- Senior
- Bureau à Bangalore
Description
- Direct and grow a global team of engineers who work to analyze and maintain service stability by documenting policies and best practices in a 7x24x365 operation
- Own the day-to-day health, uptime and reliability of all network, server, storage, and ancillary infrastructure to fulfill the mission of unyielding site stewardship
- Develop, prioritize, and implement process improvement initiatives across the organization. Determine factors for compliance and enforcement
- Work closely with cross functional teams to negotiate requirements, specifications, schedules, quality, and technical acceptance criteria for onboarding new features, functionality, services, etc
- Work closely with engineering, operations, product and project management peers to develop innovative technical solutions that meet TiVo’s needs with respect to functionality, performance, scalability, and reliability for tools, processes, speed to identify and resolve outages and incidents, and onboarding of new customers, products, and services
- Work with regional leads to establish organizational goals and meet recruiting objectives
- Participate in recovery from and forensic examination of major site incidents
- Develop reports, analytics, and incorporate feedback to inform technical solutions and drive innovation and efficiencies
- Familiarity with and the ability to grow team members in Incident management, Change management, Problem management, Availability management
- Publish Metrics and KPI dashboards to continually measure and improve the NOC processes
- Responsible for managing the end-to-end lifecycle of problems arising from incidents across corporate and customer facing environments (B2B and B2C)
- Review and approve external communications from the NOC team to B2B customers regarding incidents
- Provide guidance with Failed Change Review/Root Cause Analysis sessions held with cross-functional teams to identify the root cause of failed changes/problems and prevent recurrence
- Partner and collaborate with Customer Success leaders to understand (and educate the NOC team members in) customer requirements, contractual obligations, and expectations for providing exceptional service/communications to Xperi customers in areas of responsibility (high priority incident management and event management) where working directly with customers is required
- This is an onsite role reporting into the Xperi office:
- Full time in office 5 days a week
- May require working holidays or off-hours
- Must be adaptable to Operational Requirements
- A minimum of 7+ years of experience managing an operations organization in a 24x7 global infrastructure as well as a record of individual technical achievement.
- 3+ years of experience working in an operations environment focused on resolving outages, ideally as an Incident Manager
- 2+ years of working with a formal process methodology, the ITIL V3 framework
- Bachelor's degree in Information Technology, Computer Science, or related field.

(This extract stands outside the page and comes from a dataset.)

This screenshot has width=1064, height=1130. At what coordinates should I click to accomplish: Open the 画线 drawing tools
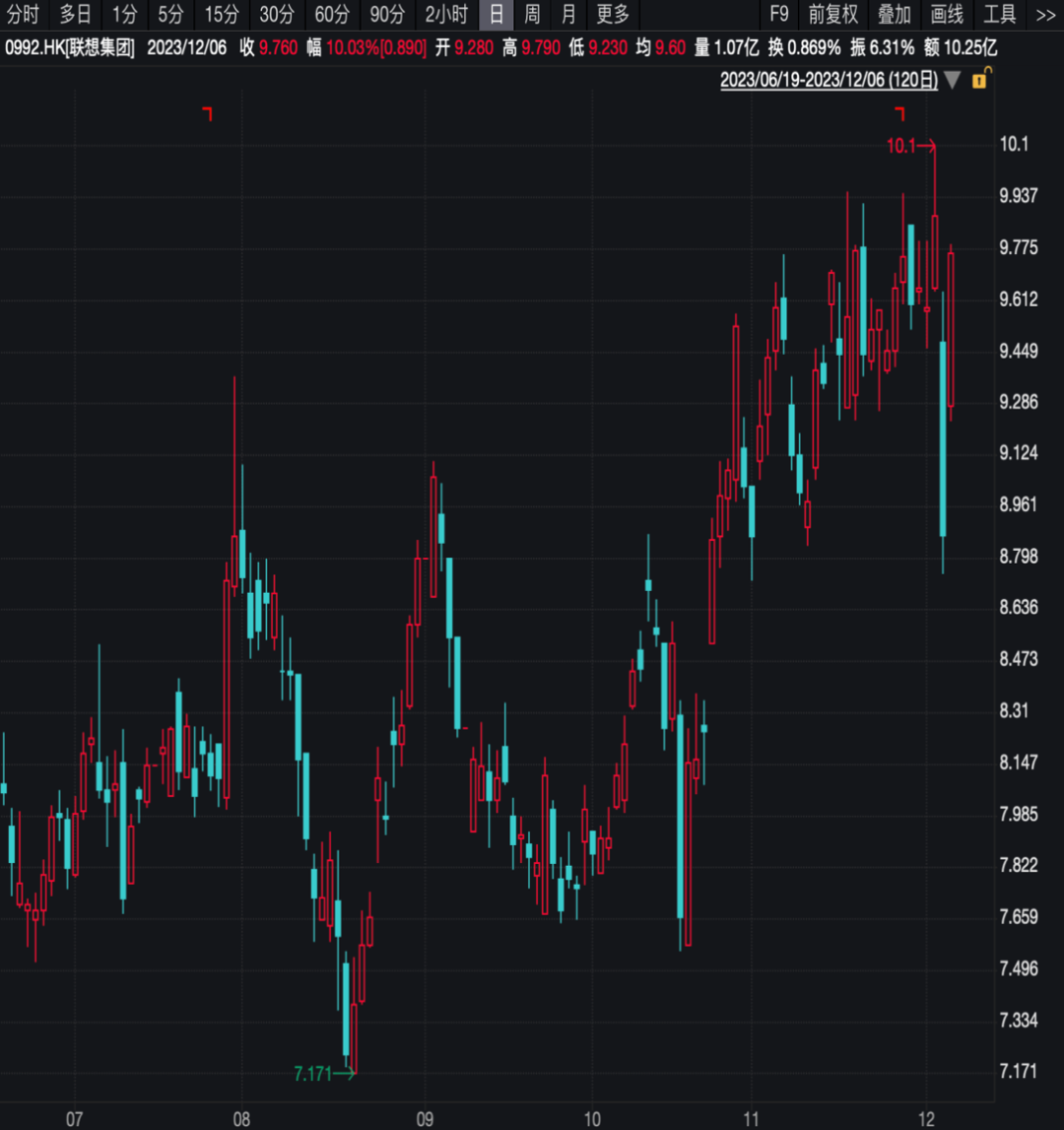click(x=947, y=15)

- A natural team leader who can motivate, mentor, coach and encourage personal advancement
- Excellent project management skills and the ability to work in a fast-paced and hectic work environment
- Capable of technical deep-dives into code, networking, systems and storage with experienced engineers
- Capable of leading a discussion with executive management
- Demonstrated experience in network and large scale Linux system troubleshooting and maintenance
- Demonstrated experience with root cause analysis and process improvements that prevent future outage occurrence
- Superb written and oral communication skills, absolutely fluent in written and spoken English, and proven incident leadership and ability to work with both internal and external customers
- Familiarity with Consumer Electronics and/or video-based products
- Familiarity with ServiceNow a plus
- Familiarity of Monitoring systems such as PagerDuty, Splunk, Zabbix, AWS, etc
- Familiarity of ticketing tools such as Jira, Service Now, PagerDuty, etc
- Understanding of standard server hardware and architecture
- DNS and familiar tools for troubleshooting (e.g. ping, traceroute, netstat, route, nslookup, dig, etc.)

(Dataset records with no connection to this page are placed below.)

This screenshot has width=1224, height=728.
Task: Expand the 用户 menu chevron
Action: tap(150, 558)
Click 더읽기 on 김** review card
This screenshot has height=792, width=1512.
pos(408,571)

- Distributed computing (load balancers, service clusters, server pools, communication via API, etc.)
- Competitive compensation (salary, equity and bonuses) and comprehensive benefits designed to foster work-life balance, care for your health, protect your finances and help you save and invest for the future.
- Generous paid time away from work, including flexible time off, holidays and sick time, health and wellness initiatives, and a charitable match program to help you give back to your community.
- Great perks, which vary by location and can be site-specific: employee discounts, transportation reimbursements, subsidized cafes and fitness facilities.
- A flexible, hybrid work environment combining the best of in-office collaboration and community-building along with the benefits of working from home.